Within a short period of time,
formerly prosperous landscapes were exhausted and turned into
wasteland, while the local people were pushed into poverty,
if not entirely wiped out or driven away and scattered.
Upon this, a discourse on endangerment and loss emerged in
the developed, resource-extracting countries, which bemoaned
the disappearance of the indigenous cultures and ecologies, despite
the fact that their own pressure on these ancient worlds continued.
The affective double bind linking cultural superiority claims to feelings of
loss and guilt was called “imperialist nostalgia” by anthropologist Renato Rosaldo:
“Imperialist nostalgia thus revolves around
a paradox: a person kills someone and then mourns his or her victim.
In more attenuated form,
someone deliberately alters a form of life and then regrets that
things have not remained as they were prior to his or her intervention.
At one more remove,
people destroy their environment and then worship nature.”
Colonized Asian landscapes underwent
similarly radical transformations as the American and Australian colonies.
A telling example is provided by the palm oil industry’s rainforest destruction on Borneo.
Hong Kong is a kind of exception, as the scarce indigenous population was
not dispossessed, but moderately profited from the colonial economic development.
The majority of Chinese immigrants to Hong Kong suffered severe poverty, though.
After the first Opium War,
Hong Kong was handed over to the British colonizers by a defeated Qing Empire in 1842.
Initially, the scattered settlements of farming and fishing villages in Hong Kong
proper and the surrounding islands were considered a very poor deal by the British Crown.
The indigenous population numbered less than 7,500 people in the 19th century.
It mainly consisted of southern Chinese immigrants who had
fled war and famine during the Mongol and earlier periods.
During the 1850s and early 60s, however, the Taiping rebellion,
as well as floods and droughts,
already brought large numbers of mainland Chinese refugees
to the now rapidly developing Crown colony.
The ensuing economic miracle turned Hong Kong into
a hypermodern global trade hub and
cosmopolitan jewel on the British Crown in the 20th century.

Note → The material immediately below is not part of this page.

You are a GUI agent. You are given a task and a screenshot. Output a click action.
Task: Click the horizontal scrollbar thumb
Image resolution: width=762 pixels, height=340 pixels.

This economic success story is well known,
but the place’s environmental transformations have
only recently begun to attract academic attention.
In the case of literature,
the turn can be detected several decades earlier.
Beginning from the late 1970s, if not earlier,
local authors reflected on the way of life in
this multicultural urban environment with its blurred power structures and booming economy,
while at the same time contemplating the fate of its natural environment.
Dung Kai-cheung, Leung Ping-kwan,
and Xi Xi, for example,
poetically combined feelings of transience and
uncertainty with records of destroyed neighborhoods,
vanishing landscapes, and endangered species.
As they explore the changing meanings of the place,
their literary works intersect issues of postcolonial identity,
culture, community, and ecology.
Woman writer, Shih Shu-ch’ing,
too, focused on this intersection.
She wrote an epic Hong Kong trilogy with
a teenage immigrant girl as the main protagonist.
An innocent victim with no formal education,
the girl painfully learns to defend and assert
herself until she becomes a highly successful real estate developer.
In between, there is her abduction and sale to a Hong Kong brothel by a gang of bandits,
her rise as a courtesan, and support of her start-up business from an expat admirer.
What is particularly interesting about Shih’s three-partite family saga, is
the carefully designed intersection of human and natural histories, wherein some of
the place’s endemic plants and animal species, such as the Jezebel butterfly and
the Hong Kong Bauhinia tree, function as symbolic markers
of a local patchwork identity beyond cultural politics.
Postcolonial narratives frequently borrow aspects of identity, place attachment,
conviviality, and integration from
widely known pre-modern stories, and weave them into
their modern tales loss, drifting, and disintegration.
The ongoing popularity of these tropes in postcolonial literature hints
at the fact that today’s corporate globalism exploits
postcolonial communities in ways that reproduce
the dismantled colonial power’s approach, albeit in a new legal and political framework.